Os riscos estimados nos estudos provenientes principalmente de paises desenvolvidos podem, inicialmente, parecer elevados e não fornecer uma analise risco-benefício para terapia individual. Todavia, RAM e IM são subestimadas no mundo inteiro. Muitos desses eventos não são reconhecidos pelo paciente, familiar, tampouco pelos profissionais, especialmente quando a polifármacia é demasiadamente complexa. Além disso, muitos profissionais imaginam as RAM e IM em termos de desfechos catastróficos como arritmias, convulsões, morte, que embora sejam respostas possíveis, representam somente a ponta do iceberg. No dia-a-dia, as conseqüências desses eventos como tontura, sedação, hipotensão postural, quedas, confusão, frequentes em idosos e aparentemente menos dramáticas, podem aumentar o perfil de morbimortalidade deste grupo etário.

CONSIDERAÇÕES FINAIS A vulnerabilidade dos idosos aos eventos adversos relacionados a medicamentos é bastante alta, o que se deve a complexidade dos problemas clínicos, à necessidade de múltiplos agentes, e às alterações farmacocinéticas e farmacodinâmicas inerentes ao envelhecimento.

Neste cenário, o grande desafio dos enfermeiros no Brasil que esta envelhecendo é contribuir na promoção do uso racional dos medicamentos. A educação dos usuários, especialmente no que concerne à prática da automedicação, inclusive de fitoterápicos; a orientação acerca dos riscos da interrupção, troca, substituição ou inclusão de medicamentos sem conhecimento dos profissionais da saúde; o aprazamento criterioso dos horários da prescrição/receita médica, de modo a evitar a administração simultânea de medicamentos que podem interagir entre si ou com alimentos; o monitoramento das RAM implicadas em desfechos negativos são algumas estratégias que podem ajudar a prevenir e minimizar os eventos adversos.
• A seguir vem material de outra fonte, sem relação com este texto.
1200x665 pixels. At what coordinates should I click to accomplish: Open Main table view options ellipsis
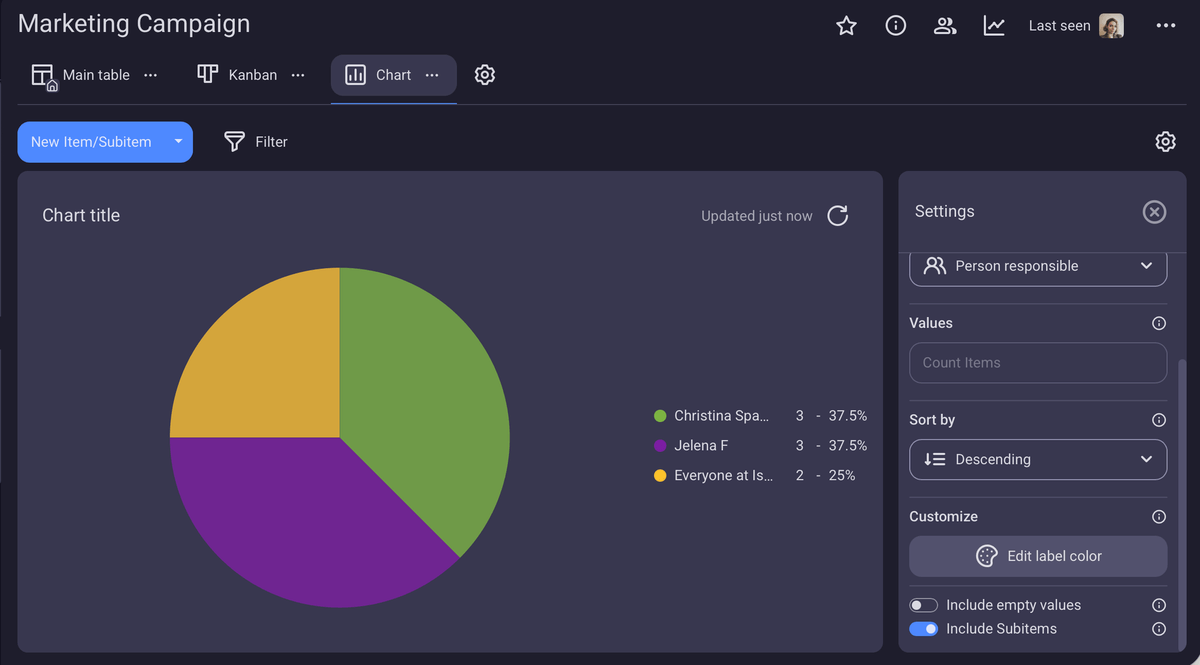click(150, 75)
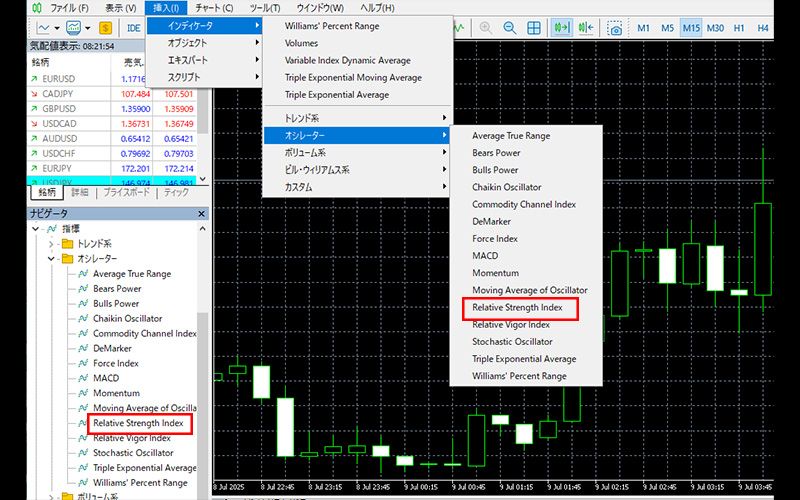Click the MACD indicator icon in Navigator
Screen dimensions: 800x500
84,378
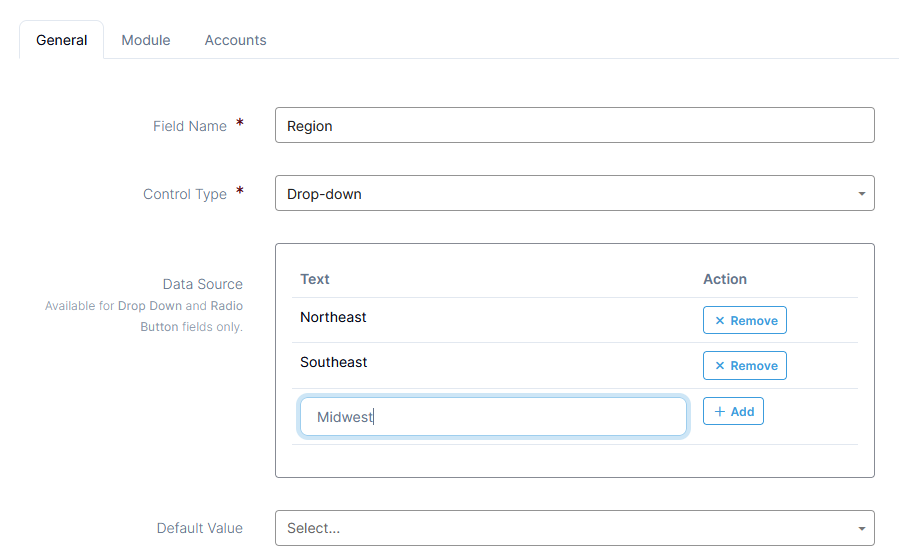This screenshot has height=551, width=919.
Task: Select the Northeast row text
Action: [333, 317]
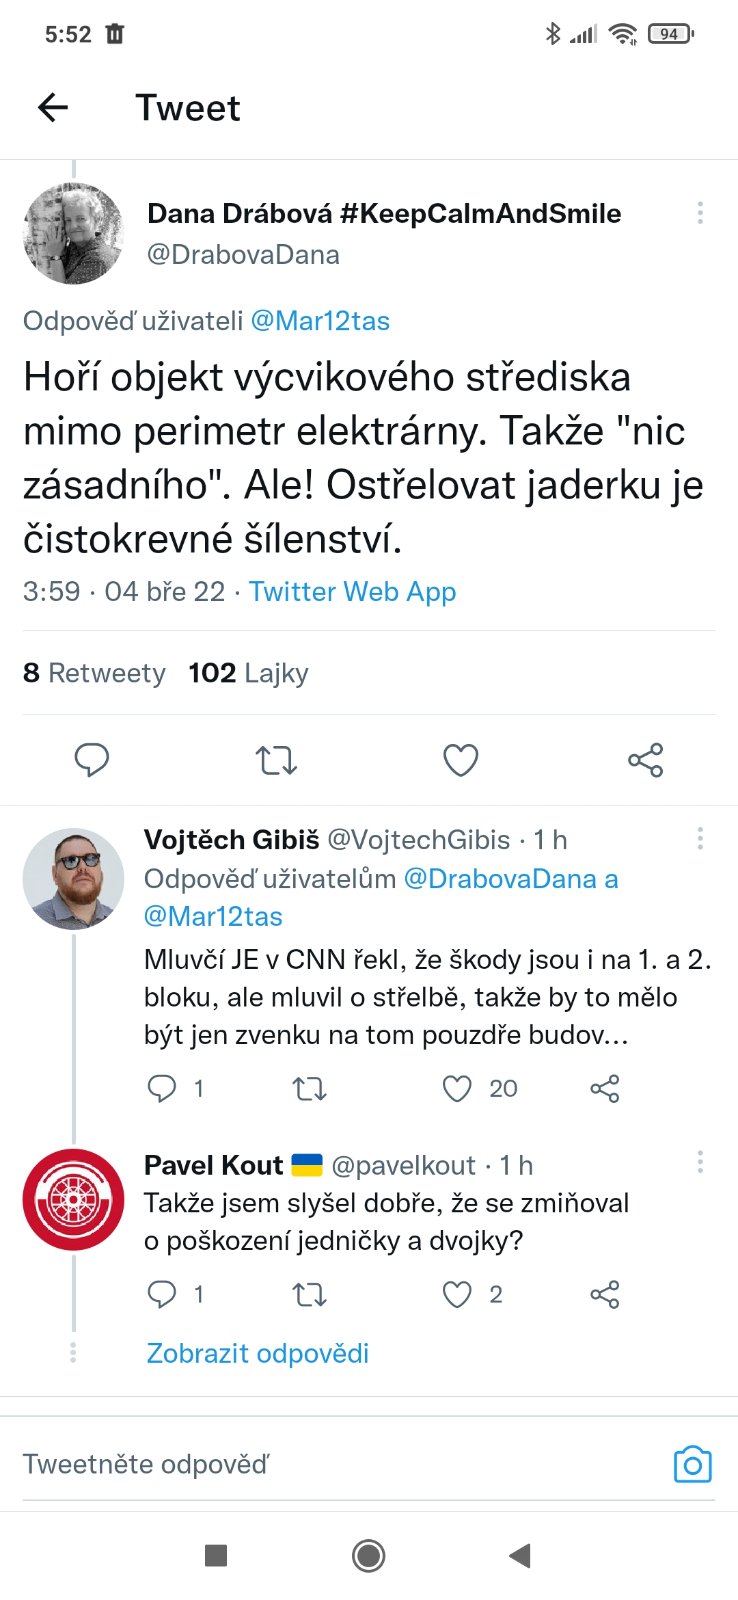738x1600 pixels.
Task: Show replies via Zobrazit odpovědi
Action: pyautogui.click(x=258, y=1353)
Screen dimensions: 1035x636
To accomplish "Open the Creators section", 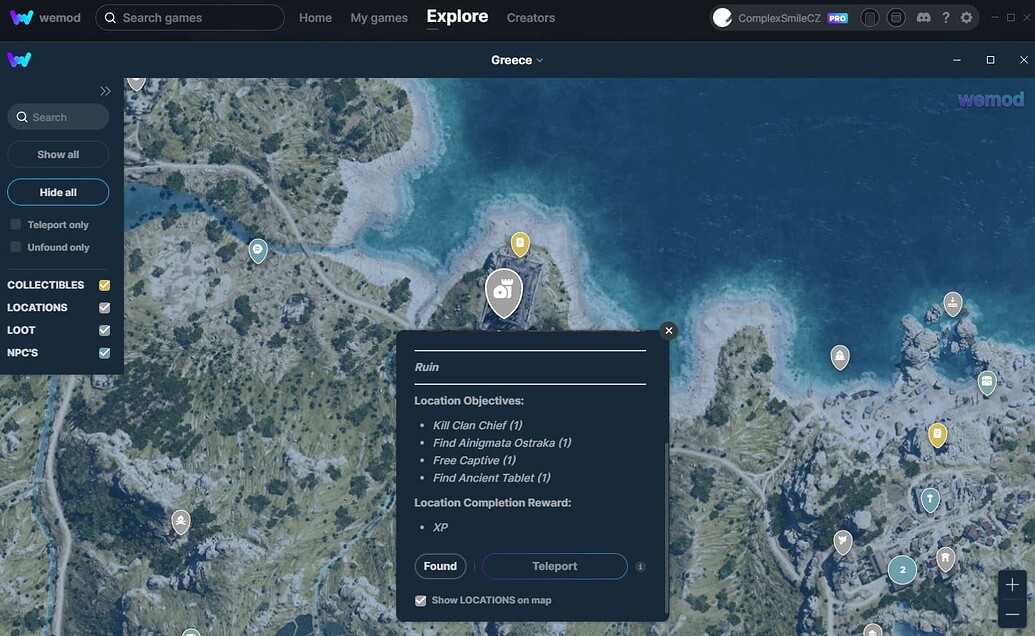I will coord(530,17).
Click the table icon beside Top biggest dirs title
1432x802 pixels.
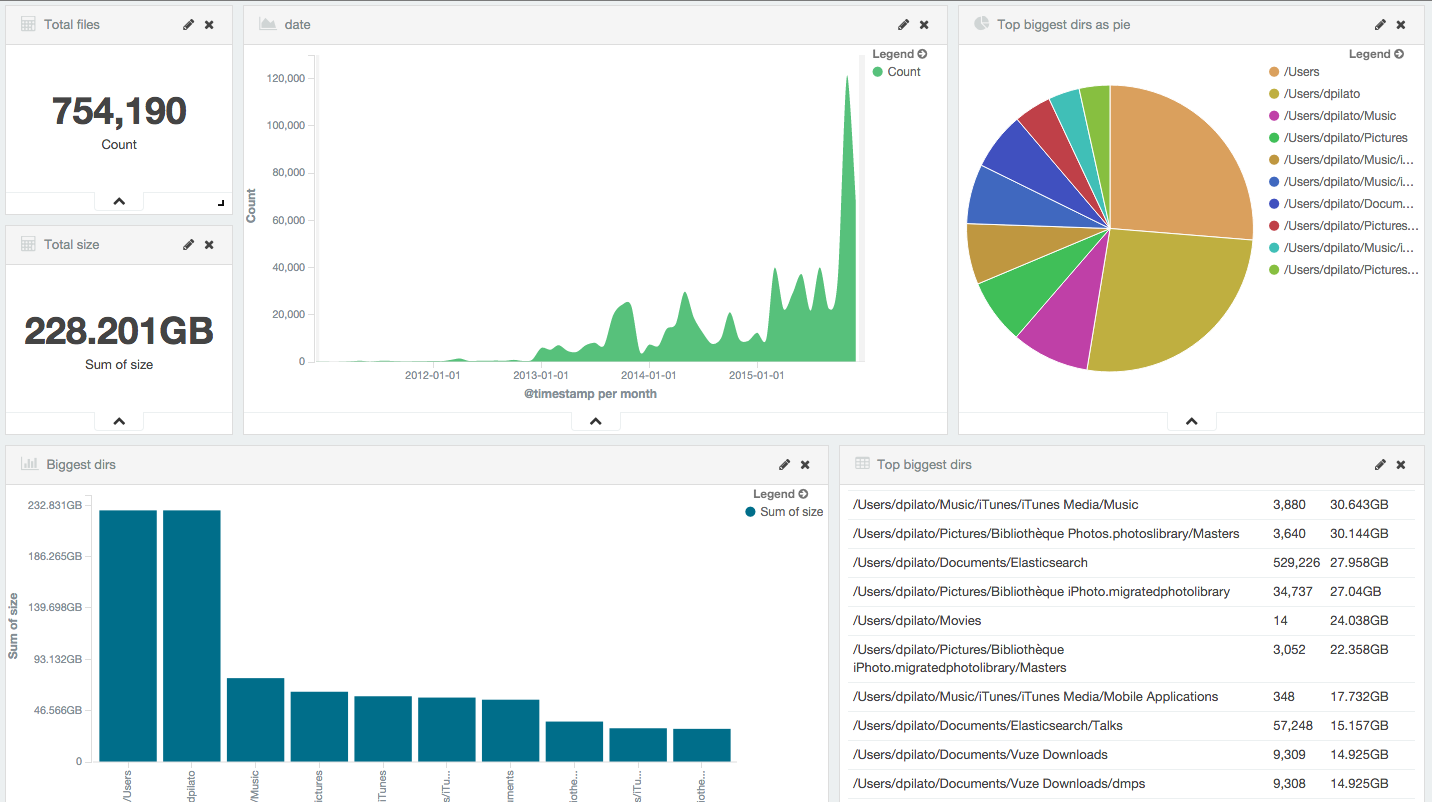tap(860, 464)
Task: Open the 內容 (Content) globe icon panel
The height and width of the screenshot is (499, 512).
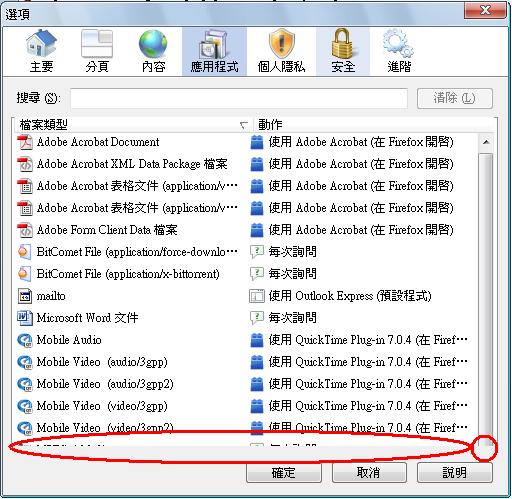Action: click(x=153, y=51)
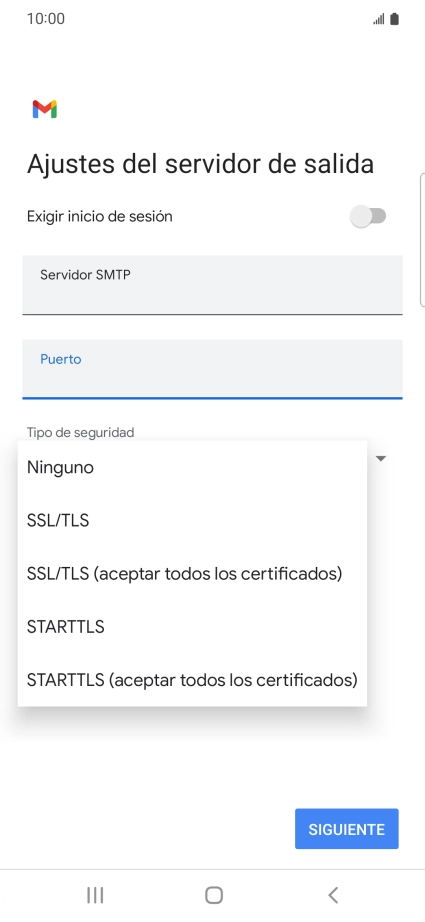Tap the Android home navigation icon
Viewport: 425px width, 922px height.
[x=213, y=895]
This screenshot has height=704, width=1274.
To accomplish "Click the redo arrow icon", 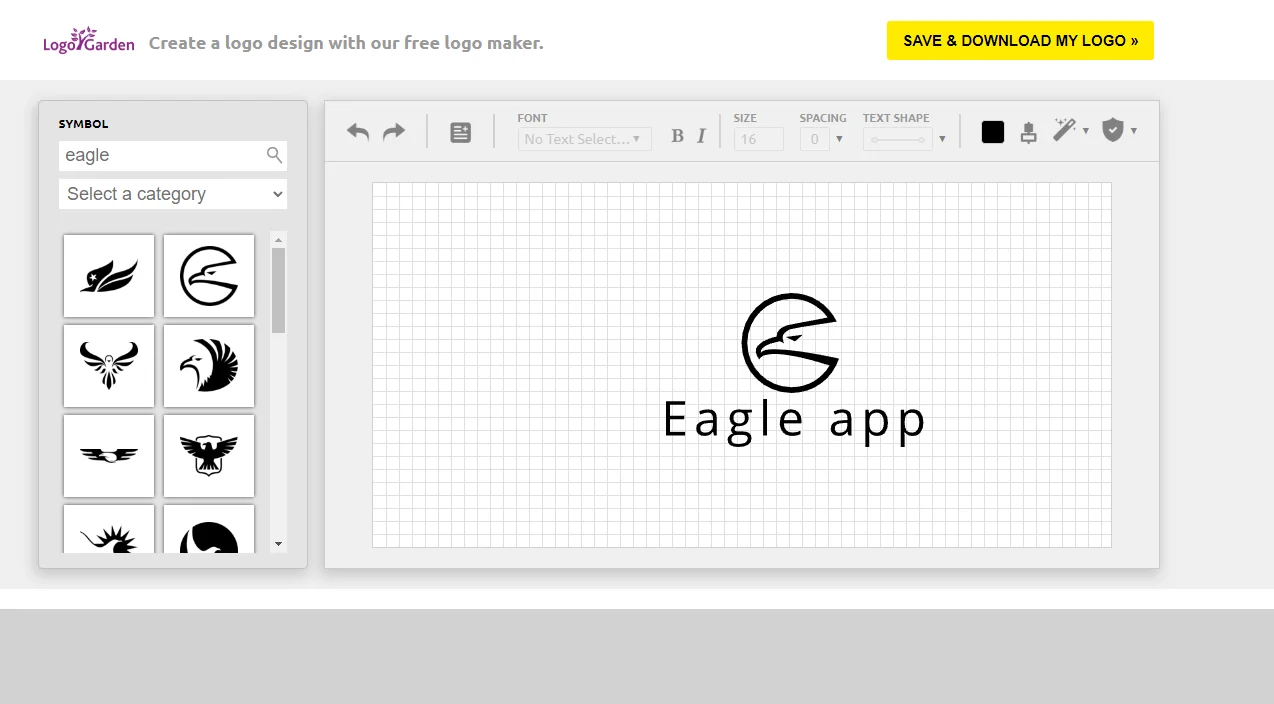I will pos(394,132).
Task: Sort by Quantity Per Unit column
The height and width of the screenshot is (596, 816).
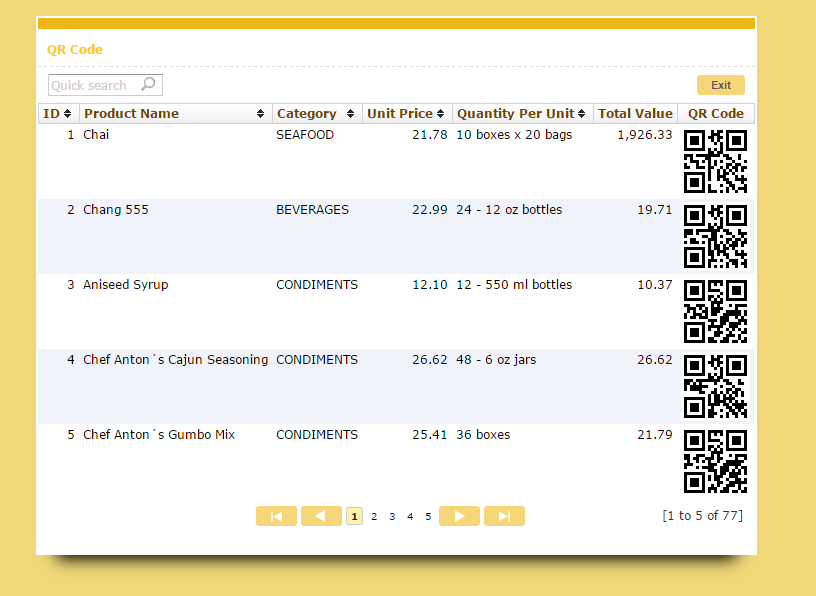Action: [583, 114]
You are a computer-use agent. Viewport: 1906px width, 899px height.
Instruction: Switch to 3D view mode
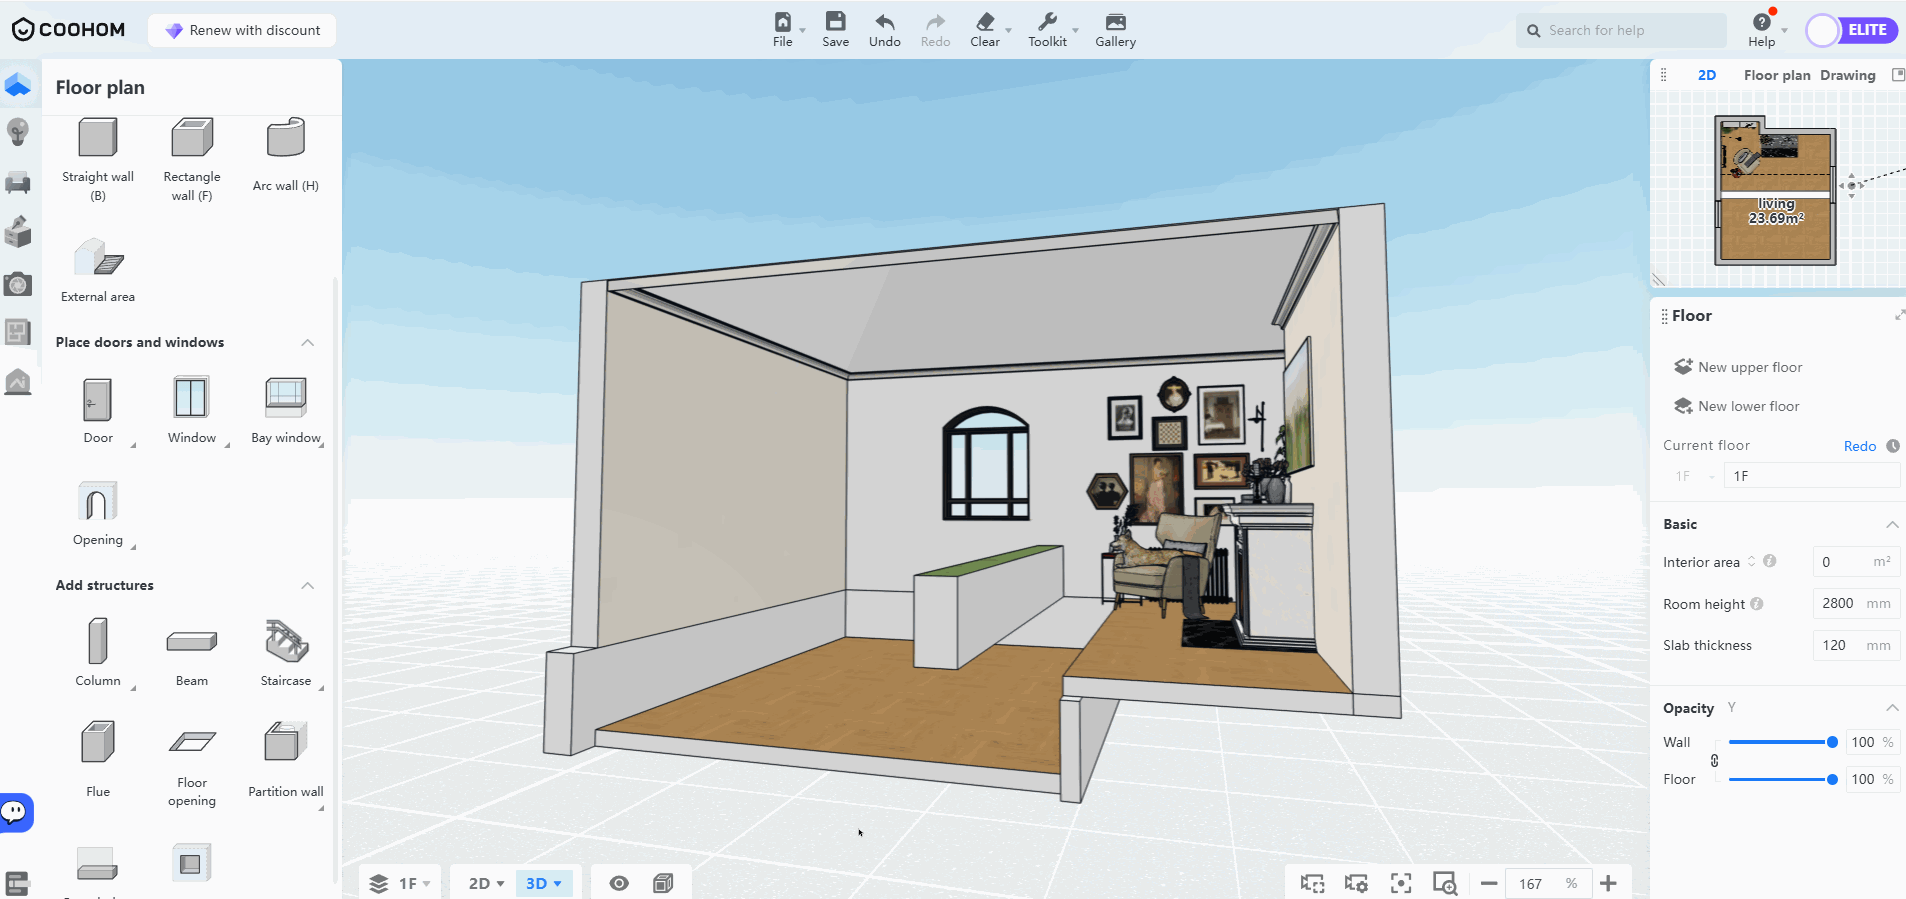(543, 883)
Além disso, esforços coletivos podem otimizar essas iniciativas. Os programas específicos de atenção ao idoso como os existentes nos centros de referencia e nas universidades da terceira idade podem funcionar como ancoras para realização de cursos ou programas educativos, que ofereçam subsídios para que cuidadores, familiares e o próprio idoso possam utilizar os medicamentos de maneira mais segura.